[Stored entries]
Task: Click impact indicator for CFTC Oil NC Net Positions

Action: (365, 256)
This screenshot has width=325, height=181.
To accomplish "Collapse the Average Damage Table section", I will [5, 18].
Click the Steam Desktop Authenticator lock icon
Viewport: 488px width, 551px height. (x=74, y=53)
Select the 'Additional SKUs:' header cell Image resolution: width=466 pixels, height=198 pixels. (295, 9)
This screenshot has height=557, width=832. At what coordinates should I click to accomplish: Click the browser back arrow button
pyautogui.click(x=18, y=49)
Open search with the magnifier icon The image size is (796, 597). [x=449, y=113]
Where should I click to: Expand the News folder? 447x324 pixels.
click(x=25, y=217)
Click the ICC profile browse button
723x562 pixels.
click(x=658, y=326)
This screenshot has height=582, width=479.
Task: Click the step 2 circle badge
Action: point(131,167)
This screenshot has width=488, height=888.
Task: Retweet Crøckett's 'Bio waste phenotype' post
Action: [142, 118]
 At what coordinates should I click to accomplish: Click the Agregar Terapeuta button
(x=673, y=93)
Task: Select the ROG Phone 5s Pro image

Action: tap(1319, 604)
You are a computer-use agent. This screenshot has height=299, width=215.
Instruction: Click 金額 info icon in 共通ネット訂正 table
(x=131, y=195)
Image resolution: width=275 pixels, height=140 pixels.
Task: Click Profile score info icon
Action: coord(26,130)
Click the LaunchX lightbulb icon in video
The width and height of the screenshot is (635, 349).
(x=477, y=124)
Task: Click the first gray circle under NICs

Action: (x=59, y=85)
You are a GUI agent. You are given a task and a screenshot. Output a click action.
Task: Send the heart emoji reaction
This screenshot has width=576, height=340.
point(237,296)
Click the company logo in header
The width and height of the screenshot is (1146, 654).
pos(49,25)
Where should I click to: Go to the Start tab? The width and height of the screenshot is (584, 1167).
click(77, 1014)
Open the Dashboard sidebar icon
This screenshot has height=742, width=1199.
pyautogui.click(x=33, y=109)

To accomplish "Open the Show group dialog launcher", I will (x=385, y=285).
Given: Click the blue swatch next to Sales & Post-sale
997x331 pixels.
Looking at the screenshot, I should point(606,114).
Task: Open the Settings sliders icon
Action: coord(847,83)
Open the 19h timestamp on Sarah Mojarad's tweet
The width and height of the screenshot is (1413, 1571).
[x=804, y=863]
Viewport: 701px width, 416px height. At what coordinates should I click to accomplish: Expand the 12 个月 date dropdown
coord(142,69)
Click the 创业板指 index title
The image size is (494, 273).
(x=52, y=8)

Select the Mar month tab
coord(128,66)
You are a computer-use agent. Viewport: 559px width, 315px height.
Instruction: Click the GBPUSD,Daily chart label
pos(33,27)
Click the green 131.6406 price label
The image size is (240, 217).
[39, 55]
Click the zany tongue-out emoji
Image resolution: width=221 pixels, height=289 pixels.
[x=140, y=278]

◆ WORK TASK: Return a copy of each line in the records above that has "emoji" in it.

◆ THE ANSWER:
Task: Send the heart emoji reaction
Click the zany tongue-out emoji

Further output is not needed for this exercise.